Earlier this year, Gov. Dannel P. Malloy proposed eliminating that authority. But legislators were cool to the idea and removed the language making the change from the larger budget bill that originally contained it.

The state currently operates two Medicaid programs for people with brain injuries, intended to help them live in the community. Both are Medicaid waivers, which allow the state to cover people with specific needs who might not otherwise qualify for the medical assistance program.

The original waiver program serves 454 people, while the second serves 50, with 34 on the waiting list. Although there are open slots in the program, DSS officials have said they need approval of the outsourcing plan to serve more people. Advocates for people with brain injuries have said the two things should not be linked.

DSS submitted data to the committees indicating that the number of cases handled by social workers rose by nearly 32 percent from 2011 to 2015, while the number of social workers dropped from 83 to 76. Much of the growth has occurred in cases involving protective services for the elderly.

McEvoy said that the department is falling short of three federal quality standards for the brain injury waiver. Only 60 percent of clients had their care plans re-evaluated on a timely basis to determine if their needs have changed, even though the federal government requires that to occur in at least 85 percent of cases, McEvoy said. In addition, the department has fallen short in the percentage of care plans that include an emergency back-up plan, and in the number of care plans that show the department has informed participants of their rights and responsibilities under the waiver.

“There’s a point where you have to come to say there simply isn’t enough staff to handle all these functions,” McEvoy said.

The outsourcing proposal would not lead to any reduction in social work positions, but would free them up to work on other types of cases, department officials said.

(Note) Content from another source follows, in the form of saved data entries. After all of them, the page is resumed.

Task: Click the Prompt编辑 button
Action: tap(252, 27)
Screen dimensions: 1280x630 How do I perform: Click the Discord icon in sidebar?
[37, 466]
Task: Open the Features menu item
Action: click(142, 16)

Melinda Montovani, a brain injury specialist at the Brain Injury Alliance of Connecticut, said the ability of DSS social workers to respond to clients, families and professionals “has significantly declined over time as their workload increased.” In some cases, she said, people with brain injuries have left several messages over several weeks with no response, and when Montovani has tried to help, she found herself unable to reach a DSS worker too.

“The caseloads are simply too high for people to respond effectively,” she said in written testimony.

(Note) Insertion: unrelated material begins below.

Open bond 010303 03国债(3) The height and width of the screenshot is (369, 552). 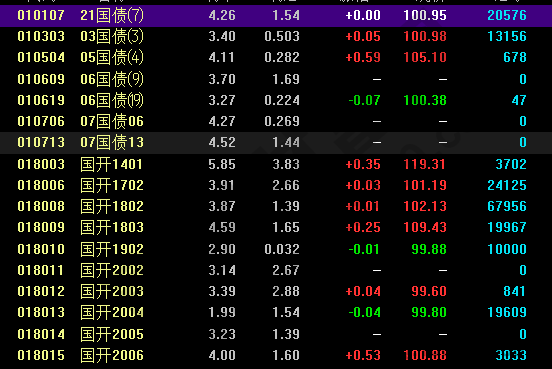[276, 37]
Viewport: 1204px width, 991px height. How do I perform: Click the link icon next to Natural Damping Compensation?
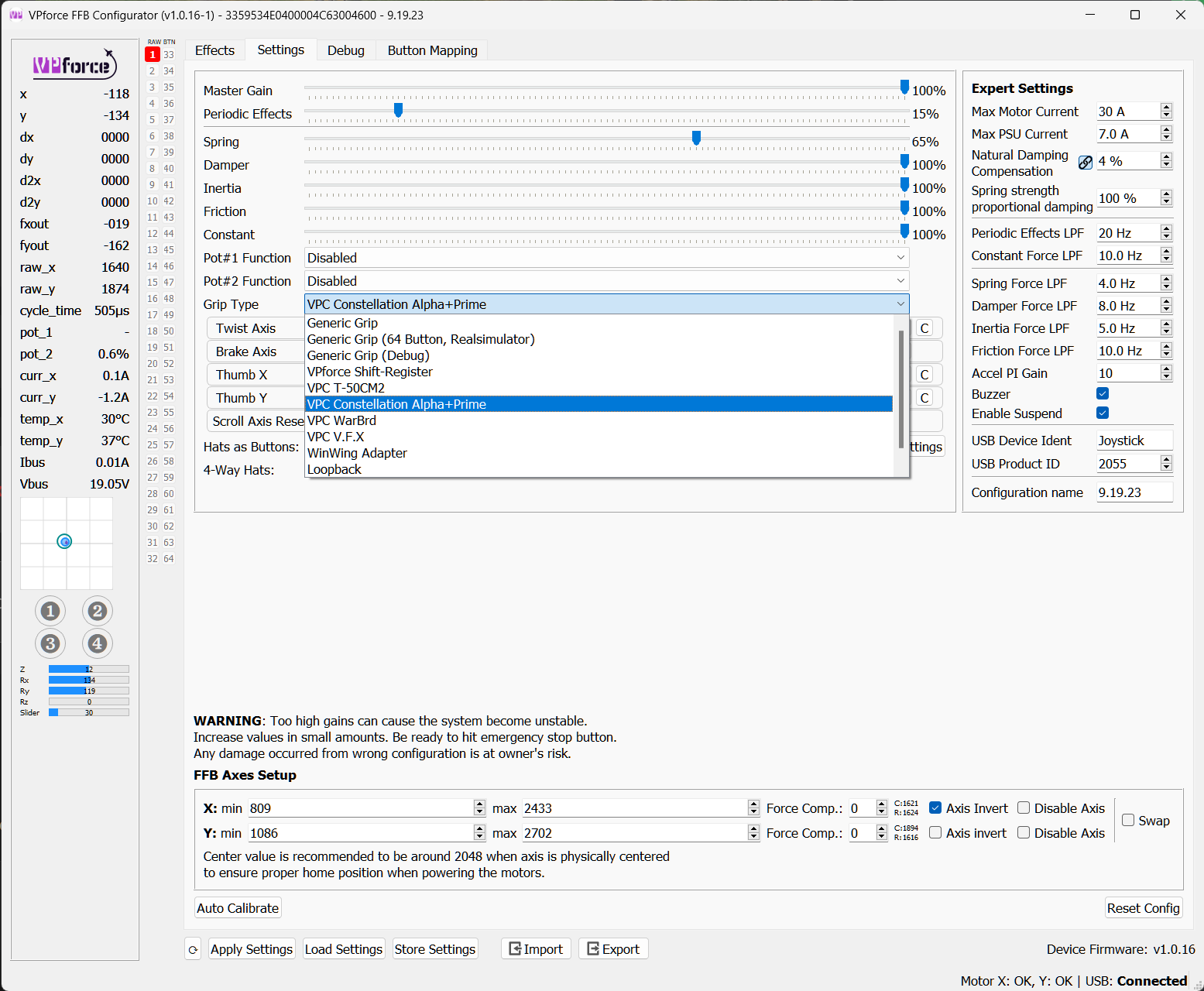[1086, 162]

But Dominic Cotton, a member of the board of the Connecticut Brain Injury Support Network, said it would be better to allow DSS workers to specialize in serving a specific population, increasing efficiency. Contracting with outside agencies, he said, would add a layer of management for clients to deal with if there are problems, and could lead to case management being handled by an organization worried about maintaining its contract with the state.

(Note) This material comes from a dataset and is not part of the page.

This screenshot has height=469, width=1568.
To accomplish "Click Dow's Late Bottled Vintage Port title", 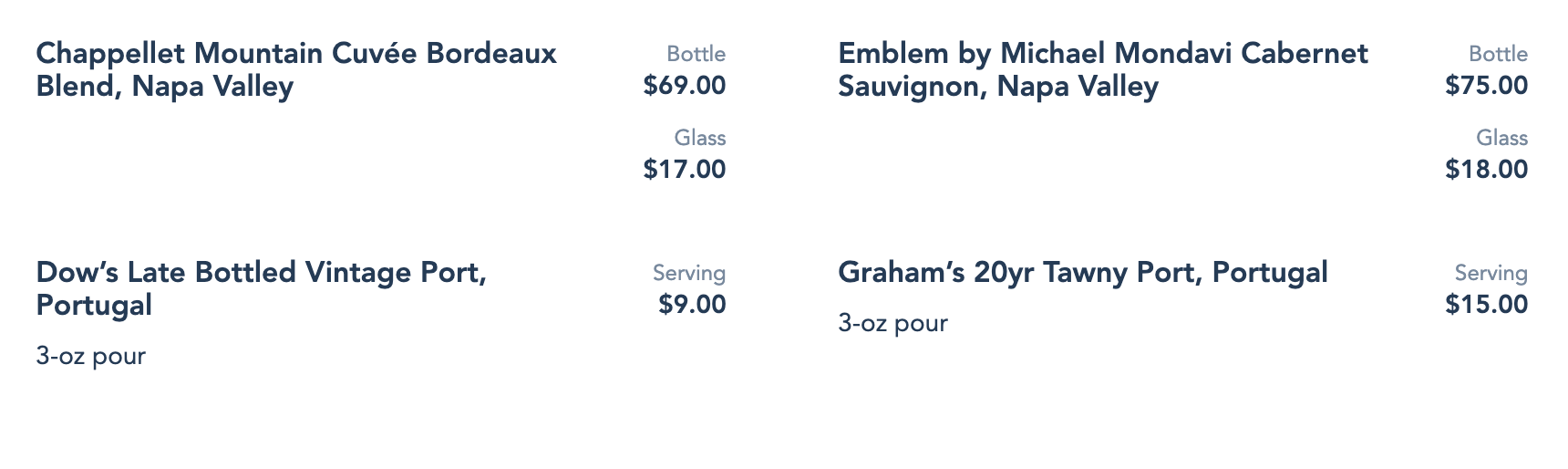I will [x=262, y=273].
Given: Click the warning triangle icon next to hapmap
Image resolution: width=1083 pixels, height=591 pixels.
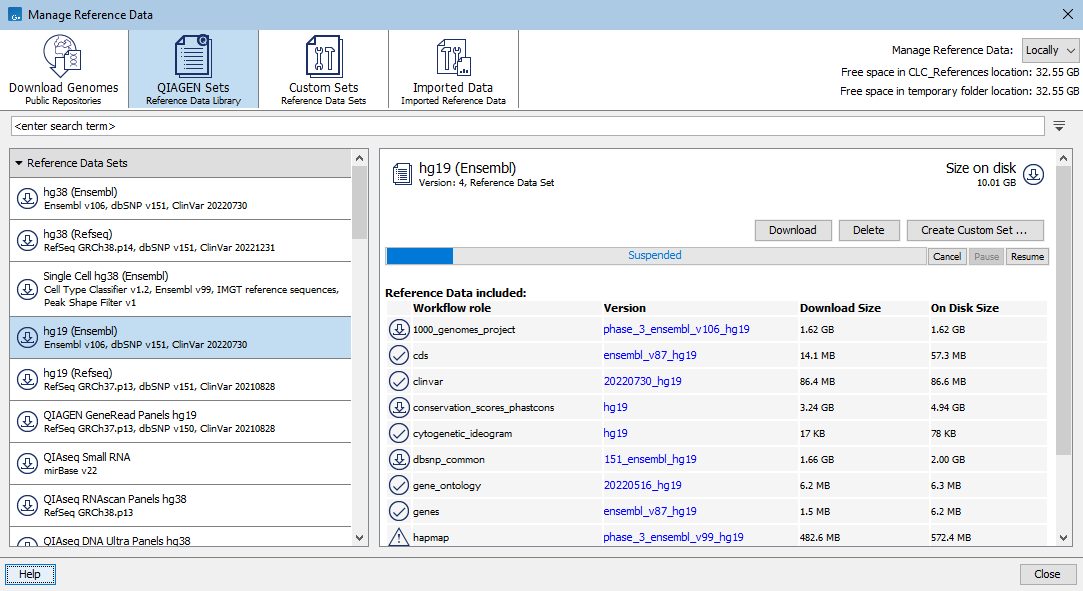Looking at the screenshot, I should point(398,538).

Before voting to support the proposal, Human Services Committee Co-Chair Rep. Cathy Abercrombie, D-Meriden, said legislators would seek a full report from the department on how many complaints they receive after the transition.

Rep. Terrie Wood, R-Darien, asked the department to report monthly on how many people on the waiting list gain slots in the program.

Wood said she supported the proposal, with a few reservations.

“I have comfort in it. Is it perfect? No. Is it good? Yes,” said Wood, the top House Republican on the Human Services Committee.

Rep. Jay Case, R-Winsted, voted against the proposal. “We’re contracting out services, and my concern is we’re not seeing any savings on the state side of the budget,” he said, noting that it would not reduce the state workforce.

Sen. Rob Kane, R-Watertown, the top GOP senator on the Appropriations Committee, also voted against the proposal. “We need to do a better job in serving this population and making this move actually exacerbates the problem with this population,” he said.

Appropriations Committee Co-Chair Rep. Toni Walker, D-New Haven, said she voted for the proposal not because she wanted to, but because of the state’s fiscal struggles. “And it’s going to get worse as the weeks go on,” she said.

Note: This story has been corrected because an earlier version inaccurately listed Rep. Jay Case’s party. He is a Republican.